(Stored items)

────────

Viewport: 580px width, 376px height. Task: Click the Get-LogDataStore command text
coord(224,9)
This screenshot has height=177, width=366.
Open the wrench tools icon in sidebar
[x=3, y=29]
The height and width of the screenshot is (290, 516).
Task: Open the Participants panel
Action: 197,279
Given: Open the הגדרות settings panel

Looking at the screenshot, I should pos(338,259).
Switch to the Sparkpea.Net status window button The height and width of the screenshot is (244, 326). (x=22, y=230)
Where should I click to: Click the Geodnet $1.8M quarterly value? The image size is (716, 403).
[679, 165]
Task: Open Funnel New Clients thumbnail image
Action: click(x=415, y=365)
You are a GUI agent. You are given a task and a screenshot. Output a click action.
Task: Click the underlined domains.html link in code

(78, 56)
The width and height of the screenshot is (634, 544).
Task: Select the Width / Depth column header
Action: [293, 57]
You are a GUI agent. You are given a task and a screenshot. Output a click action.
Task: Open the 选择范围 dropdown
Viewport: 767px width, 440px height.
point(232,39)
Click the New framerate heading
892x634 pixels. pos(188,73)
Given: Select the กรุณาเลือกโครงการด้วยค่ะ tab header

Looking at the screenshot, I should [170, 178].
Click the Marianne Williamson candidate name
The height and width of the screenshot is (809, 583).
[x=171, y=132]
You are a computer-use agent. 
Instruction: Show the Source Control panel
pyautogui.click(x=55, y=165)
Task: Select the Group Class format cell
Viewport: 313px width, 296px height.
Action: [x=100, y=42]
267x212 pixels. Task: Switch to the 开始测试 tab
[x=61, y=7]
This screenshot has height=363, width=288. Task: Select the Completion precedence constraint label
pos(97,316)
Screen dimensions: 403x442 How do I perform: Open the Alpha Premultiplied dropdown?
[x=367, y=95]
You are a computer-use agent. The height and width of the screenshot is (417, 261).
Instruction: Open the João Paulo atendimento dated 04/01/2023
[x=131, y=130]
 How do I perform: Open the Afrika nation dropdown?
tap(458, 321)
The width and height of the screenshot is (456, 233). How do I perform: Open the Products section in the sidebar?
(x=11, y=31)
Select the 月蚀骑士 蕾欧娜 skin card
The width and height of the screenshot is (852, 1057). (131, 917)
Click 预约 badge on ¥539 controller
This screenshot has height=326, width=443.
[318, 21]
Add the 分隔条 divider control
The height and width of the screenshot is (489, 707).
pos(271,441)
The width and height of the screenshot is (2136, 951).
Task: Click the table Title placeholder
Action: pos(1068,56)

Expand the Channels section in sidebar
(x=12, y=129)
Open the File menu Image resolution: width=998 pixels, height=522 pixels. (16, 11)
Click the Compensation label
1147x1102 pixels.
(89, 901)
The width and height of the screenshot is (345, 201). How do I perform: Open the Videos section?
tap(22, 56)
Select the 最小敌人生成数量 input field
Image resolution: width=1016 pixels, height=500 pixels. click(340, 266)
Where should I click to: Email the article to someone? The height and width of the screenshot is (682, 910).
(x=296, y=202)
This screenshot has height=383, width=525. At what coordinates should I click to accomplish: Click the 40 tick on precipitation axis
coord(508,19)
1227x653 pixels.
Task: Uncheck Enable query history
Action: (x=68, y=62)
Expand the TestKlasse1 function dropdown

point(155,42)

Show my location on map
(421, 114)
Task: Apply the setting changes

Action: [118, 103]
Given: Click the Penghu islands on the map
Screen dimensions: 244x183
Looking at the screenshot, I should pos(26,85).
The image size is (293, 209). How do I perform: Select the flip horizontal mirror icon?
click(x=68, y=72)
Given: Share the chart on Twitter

────────

▶ ACTIVITY: The records shown above are to be copied exactly, every one of them.

▶ ANSWER TO THE PROBLEM:
Viewport: 580px width, 376px height. Task: Click the Get-LogDataStore command text
coord(224,9)
This screenshot has height=177, width=366.
Open the wrench tools icon in sidebar
[x=3, y=29]
The height and width of the screenshot is (290, 516).
Task: Open the Participants panel
Action: 197,279
Given: Open the הגדרות settings panel

Looking at the screenshot, I should pos(338,259).
Switch to the Sparkpea.Net status window button The height and width of the screenshot is (244, 326). (x=22, y=230)
Where should I click to: Click the Geodnet $1.8M quarterly value? The image size is (716, 403).
[679, 165]
Task: Open Funnel New Clients thumbnail image
Action: click(x=415, y=365)
You are a GUI agent. You are given a task and a screenshot. Output a click action.
Task: Click the underlined domains.html link in code

(78, 56)
The width and height of the screenshot is (634, 544).
Task: Select the Width / Depth column header
Action: [293, 57]
You are a GUI agent. You are given a task and a screenshot. Output a click action.
Task: Open the 选择范围 dropdown
Viewport: 767px width, 440px height.
point(232,39)
Click the New framerate heading
892x634 pixels. pos(188,73)
Given: Select the กรุณาเลือกโครงการด้วยค่ะ tab header

Looking at the screenshot, I should [170, 178].
Click the Marianne Williamson candidate name
The height and width of the screenshot is (809, 583).
[x=171, y=132]
You are a computer-use agent. 
Instruction: Show the Source Control panel
pyautogui.click(x=55, y=165)
Task: Select the Group Class format cell
Viewport: 313px width, 296px height.
Action: [x=100, y=42]
267x212 pixels. Task: Switch to the 开始测试 tab
[x=61, y=7]
This screenshot has height=363, width=288. Task: Select the Completion precedence constraint label
pos(97,316)
Screen dimensions: 403x442 How do I perform: Open the Alpha Premultiplied dropdown?
[x=367, y=95]
You are a computer-use agent. The height and width of the screenshot is (417, 261).
Instruction: Open the João Paulo atendimento dated 04/01/2023
[x=131, y=130]
 How do I perform: Open the Afrika nation dropdown?
tap(458, 321)
The width and height of the screenshot is (456, 233). How do I perform: Open the Products section in the sidebar?
(x=11, y=31)
Select the 月蚀骑士 蕾欧娜 skin card
The width and height of the screenshot is (852, 1057). (131, 917)
Click 预约 badge on ¥539 controller
This screenshot has height=326, width=443.
[318, 21]
Add the 分隔条 divider control
The height and width of the screenshot is (489, 707).
pos(271,441)
The width and height of the screenshot is (2136, 951).
Task: Click the table Title placeholder
Action: pos(1068,56)

Expand the Channels section in sidebar
(x=12, y=129)
Open the File menu Image resolution: width=998 pixels, height=522 pixels. (16, 11)
Click the Compensation label
1147x1102 pixels.
(89, 901)
The width and height of the screenshot is (345, 201). How do I perform: Open the Videos section?
tap(22, 56)
Select the 最小敌人生成数量 input field
Image resolution: width=1016 pixels, height=500 pixels. click(340, 266)
Where should I click to: Email the article to someone? The height and width of the screenshot is (682, 910).
(x=296, y=202)
This screenshot has height=383, width=525. At what coordinates should I click to accomplish: Click the 40 tick on precipitation axis
coord(508,19)
1227x653 pixels.
Task: Uncheck Enable query history
Action: (x=68, y=62)
Expand the TestKlasse1 function dropdown

point(155,42)

Show my location on map
(421, 114)
Task: Apply the setting changes

Action: [118, 103]
Given: Click the Penghu islands on the map
Screen dimensions: 244x183
Looking at the screenshot, I should pos(26,85).
The image size is (293, 209). How do I perform: Select the flip horizontal mirror icon?
click(x=68, y=72)
Given: Share the chart on Twitter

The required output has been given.